[Collected data entries]
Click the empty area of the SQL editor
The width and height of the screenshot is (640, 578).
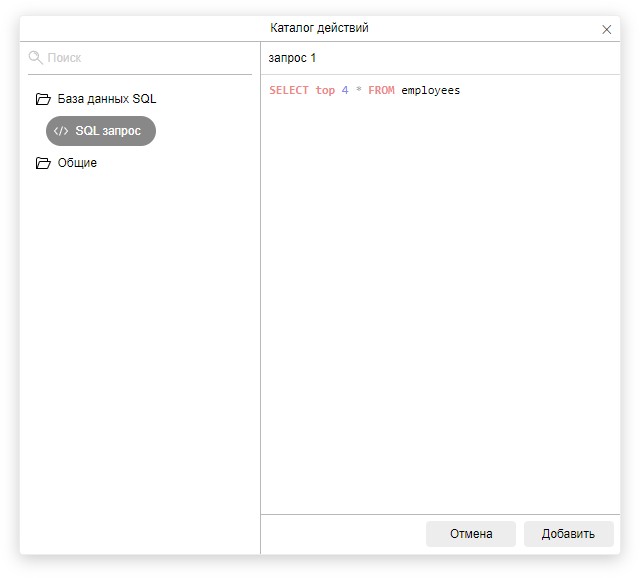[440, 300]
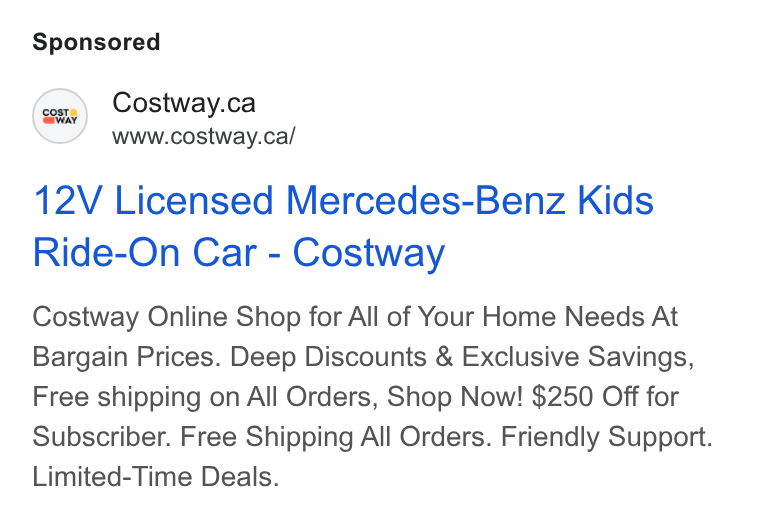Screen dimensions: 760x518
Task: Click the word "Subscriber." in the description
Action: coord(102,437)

▸ **THE PROBLEM**: Nothing but the lines from the line containing "The width and" through the end of the data, both ends included, is to be reproduced, exactly as written and without the pictures.

▸ **THE ANSWER**:
The width and height of the screenshot is (640, 578).
[440, 300]
Screen dimensions: 760x518
Task: Click the word "Subscriber." in the description
Action: coord(102,437)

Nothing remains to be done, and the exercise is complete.